§ **Instructions for the task**
In the records below, find the line with "720x405 pixels." and repeat it and every line after it, exactly, without any pictures.

§ **Stored items**
-- Opening Marker --

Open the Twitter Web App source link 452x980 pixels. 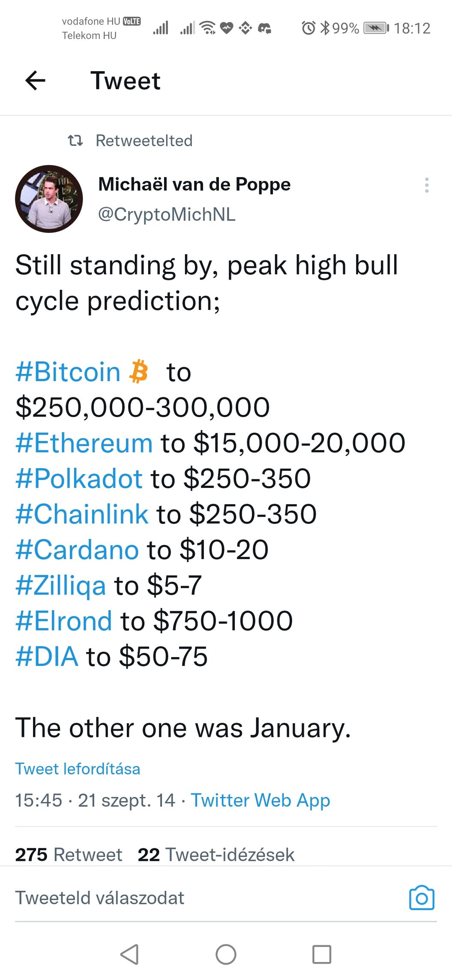pyautogui.click(x=260, y=800)
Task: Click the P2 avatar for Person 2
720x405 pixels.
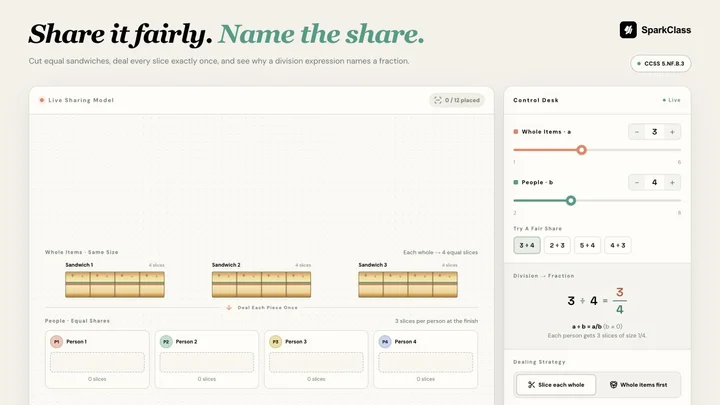Action: pyautogui.click(x=166, y=342)
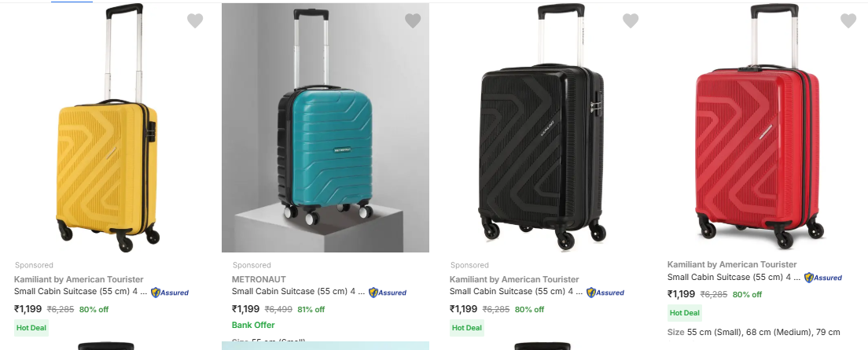
Task: Tap the heart icon on the teal Metronaut suitcase
Action: point(413,21)
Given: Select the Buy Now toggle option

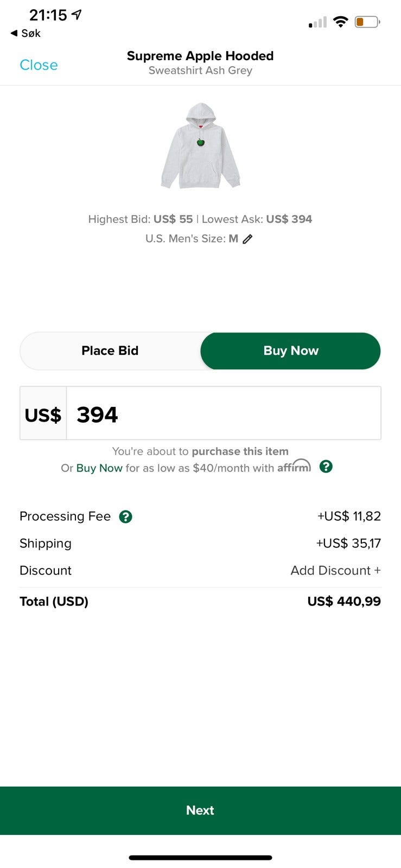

-- Closing Marker --

§ **Written answer**
720x405 pixels.
Action: pyautogui.click(x=166, y=342)
Task: Tap the heart icon on the teal Metronaut suitcase
Action: point(413,21)
Given: Select the Buy Now toggle option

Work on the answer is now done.